Eine inklusive und diverse Arbeitswelt ist wichtig. Gelingt es, die Atmosphäre fair, sicher und wertschätzend zu gestalten, profitieren alle. Um Inklusion und Diversität zu begünstigen, gibt es für Organisationen eine große Palette an Maßnahmen. Oft sind sie nicht einmal mit außerordentlichem Aufwand verbunden, können jedoch viel bewirken – zum Beispiel genderinklusive Sprache in Stellenanzeigen, öffentliche Statements zum Thema Diversität, gelebte Transparenz oder die gesicherte Teilhabe in Gremien. „Jede einzelne Person, die in einer Organisation arbeitet, trägt mit Verantwortung dafür, das Klima positiv zu gestalten“, betont Prof. Dr. Anette Rohmann von der FernUniversität in Hagen. „Deshalb ist es bei der Entwicklung auch so wichtig, alle mitzunehmen.“

Welche Maßnahmen am besten funktionieren, das interessiert die psychologische Forschung. Anette Rohmann und ihr Team vom Lehrgebiet Community Psychology richteten jetzt ein internationales Symposium zum Thema „Diversity & Inclusion at the Workplace” auf dem Hagener Campus aus. Das Symposium fand im Kontext der Gastprofessur für Gender und Queer Studies statt, die Prof. Dr. Jojanneke van der Toorn aktuell an der Fakultät für Psychologie inne hat.

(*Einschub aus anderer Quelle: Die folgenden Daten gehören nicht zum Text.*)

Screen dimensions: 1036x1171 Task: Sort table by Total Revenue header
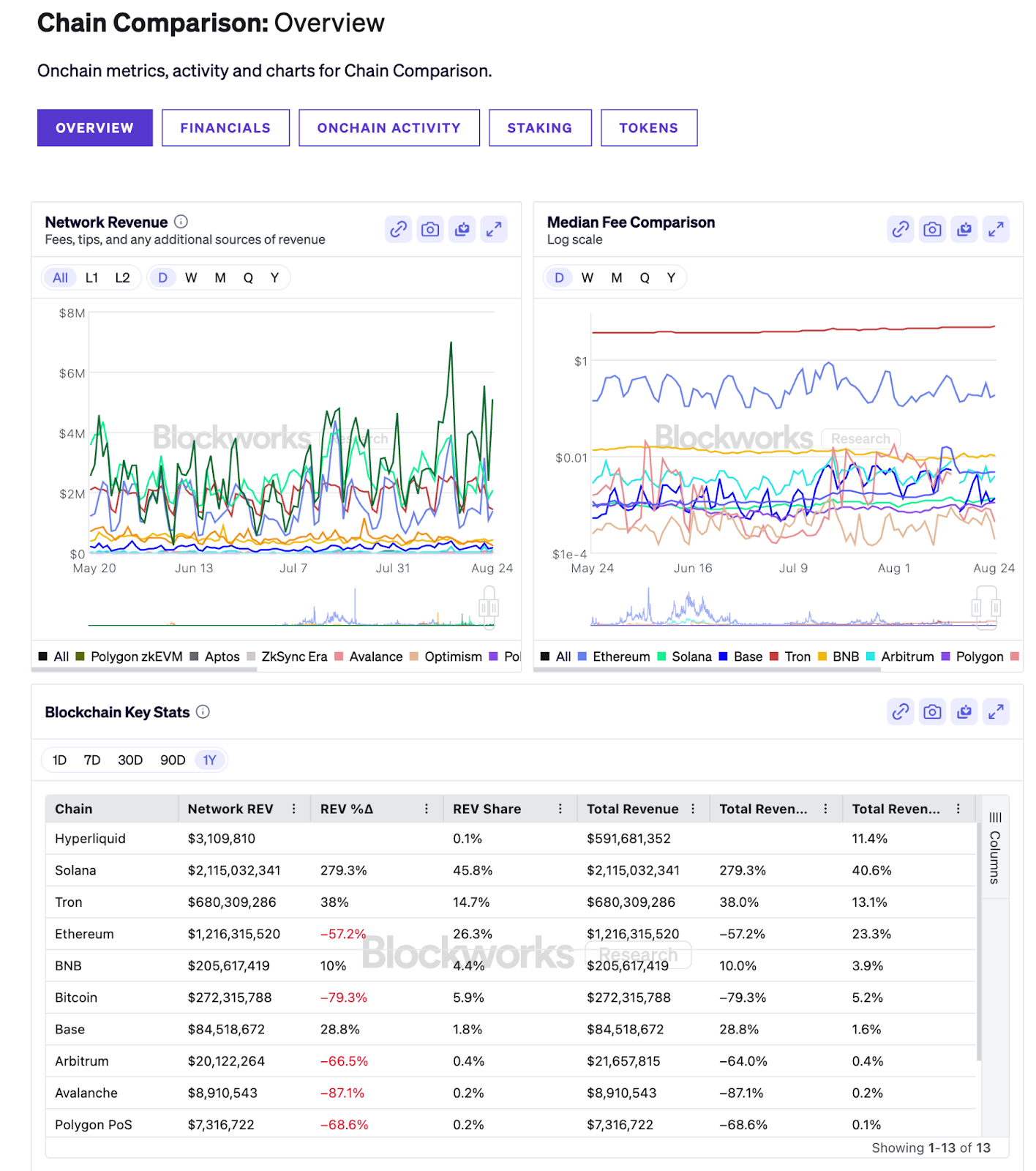pyautogui.click(x=632, y=809)
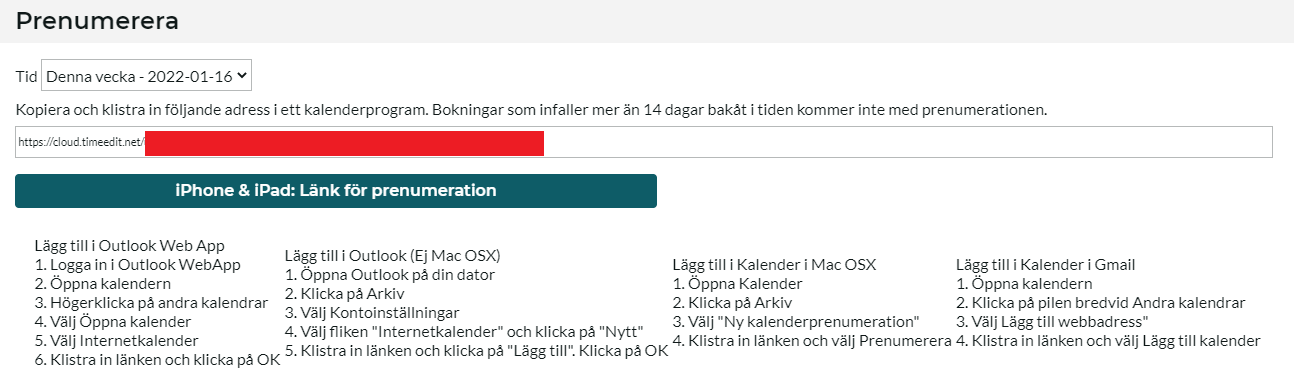The width and height of the screenshot is (1294, 388).
Task: Click the 'Välj fliken Internetkalender' step
Action: [464, 332]
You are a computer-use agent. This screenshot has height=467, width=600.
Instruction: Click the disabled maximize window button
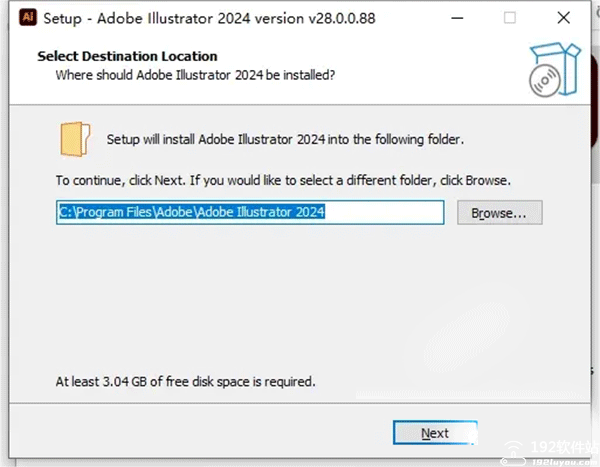coord(510,18)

Rundumblick in der Community

Wer arbeitet gerade an was? Wie verortet sich meine Forschung neben verwandten Projekten? Wer kann mir bei meinem Projekt weiterhelfen? Antworten auf Fragen wie diese fanden die Teilnehmenden während verschiedener Vortragssessions. „Gleichzeitig gab es Raum für offene Diskussionen, in denen es um die Anwendung unserer wissenschaftlichen Erkenntnisse in unterschiedlichen Kontexten ging“, erklärt Rohmann. „Uns interessiert natürlich auch die Umsetzung in der Praxis.“ Zugleich identifizierten die Teilnehmenden, wo es noch Leerstellen in der aktuellen Forschung gibt – auch, um diese gegebenenfalls im Team schließen zu können. „Wir planen aktuell auch gemeinsame Projekte“, unterstreicht Rohmann.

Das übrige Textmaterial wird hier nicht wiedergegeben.